Guatemala entscheidet an diesem Sonntag in einer Stichwahl über einen neuen Staats- und Regierungschef.

Die frühere First Lady Sandra Torres gewann die erste Runde der Präsidentenwahl am 16. Juni mit rund 25,5 Prozent der Stimmen. Ihre sozialdemokratische Partei UNE wurde bei der gleichzeitigen Parlamentswahl die mit Abstand stärkste Kraft im Kongress.

Der konservative Bewerber Alejandro Giammattei von der Partei Vamos kam auf knapp 14 Prozent. Weil kein Kandidat eine absolute Mehrheit erreichte, sollen nun die rund acht Millionen wahlberechtigten Bürger des mittelamerikanischen Landes zwischen den beiden 63-Jährigen einen Nachfolger für den Präsidenten Jimmy Morales aussuchen.

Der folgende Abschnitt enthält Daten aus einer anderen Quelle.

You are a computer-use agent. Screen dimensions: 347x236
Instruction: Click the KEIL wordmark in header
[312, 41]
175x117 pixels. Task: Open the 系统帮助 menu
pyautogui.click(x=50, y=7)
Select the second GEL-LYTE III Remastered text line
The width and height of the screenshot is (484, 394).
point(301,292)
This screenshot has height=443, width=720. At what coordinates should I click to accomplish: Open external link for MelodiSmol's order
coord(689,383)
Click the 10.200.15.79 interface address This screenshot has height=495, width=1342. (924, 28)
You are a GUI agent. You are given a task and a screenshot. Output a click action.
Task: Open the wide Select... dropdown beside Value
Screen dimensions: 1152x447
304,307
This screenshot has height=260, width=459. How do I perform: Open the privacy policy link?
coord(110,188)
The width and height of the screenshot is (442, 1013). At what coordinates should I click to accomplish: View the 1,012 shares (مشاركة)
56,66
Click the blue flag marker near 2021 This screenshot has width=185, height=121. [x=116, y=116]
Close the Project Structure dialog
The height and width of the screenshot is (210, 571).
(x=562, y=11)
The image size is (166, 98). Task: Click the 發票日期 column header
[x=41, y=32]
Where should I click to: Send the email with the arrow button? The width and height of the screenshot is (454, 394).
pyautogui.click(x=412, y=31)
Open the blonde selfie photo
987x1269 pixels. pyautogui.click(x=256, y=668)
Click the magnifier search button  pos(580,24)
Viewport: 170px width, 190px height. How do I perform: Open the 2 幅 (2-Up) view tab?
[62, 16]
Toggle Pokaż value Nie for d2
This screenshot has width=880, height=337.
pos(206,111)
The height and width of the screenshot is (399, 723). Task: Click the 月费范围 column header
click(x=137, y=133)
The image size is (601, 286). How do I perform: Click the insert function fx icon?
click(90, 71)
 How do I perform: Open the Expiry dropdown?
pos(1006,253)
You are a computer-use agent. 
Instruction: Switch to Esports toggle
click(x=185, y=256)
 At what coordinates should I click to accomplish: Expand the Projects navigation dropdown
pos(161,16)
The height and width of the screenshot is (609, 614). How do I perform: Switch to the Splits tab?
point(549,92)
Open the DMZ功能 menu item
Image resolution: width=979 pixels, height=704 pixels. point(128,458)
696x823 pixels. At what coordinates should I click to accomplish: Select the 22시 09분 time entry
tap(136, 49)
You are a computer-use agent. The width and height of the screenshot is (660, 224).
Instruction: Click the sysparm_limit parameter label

Dieser darf nicht um eine zweite vierjährige Amtszeit antreten, weil die guatemaltekische Verfassung keine Wiederwahl erlaubt.

Für Giammattei spricht nach Ansicht von Beobachtern der Verdruss vieler Wähler über die traditionellen politischen Eliten, zu denen Torres gehört. Gegen die Ex-Frau des früheren Präsidenten Álvaro Colom wird wegen illegaler Wahlkampffinanzierung ermittelt. Auch Giammattei hatte allerdings bereits Ärger mit der Justiz. Wegen eines blutigen Einsatzes in einer Haftanstalt während seiner Zeit als Chef der nationalen Gefängnisverwaltung saß er mehrere Monate in Haft, wurde schließlich aber freigesprochen.

Ein großes Thema ist derzeit auch ein umstrittenes Migrationsabkommen mit den USA, das die Regierung vor rund zwei Wochen unterzeichnete. Beide Kandidaten lehnen es ab.

Die Wahllokale öffnen um 07.00 Uhr (15.00 Uhr MESZ) und schließen um 18.00 Uhr (Montag 01:00 Uhr MESZ). Der Sieger tritt das Amt des guatemaltekischen Präsidenten im kommenden Januar an.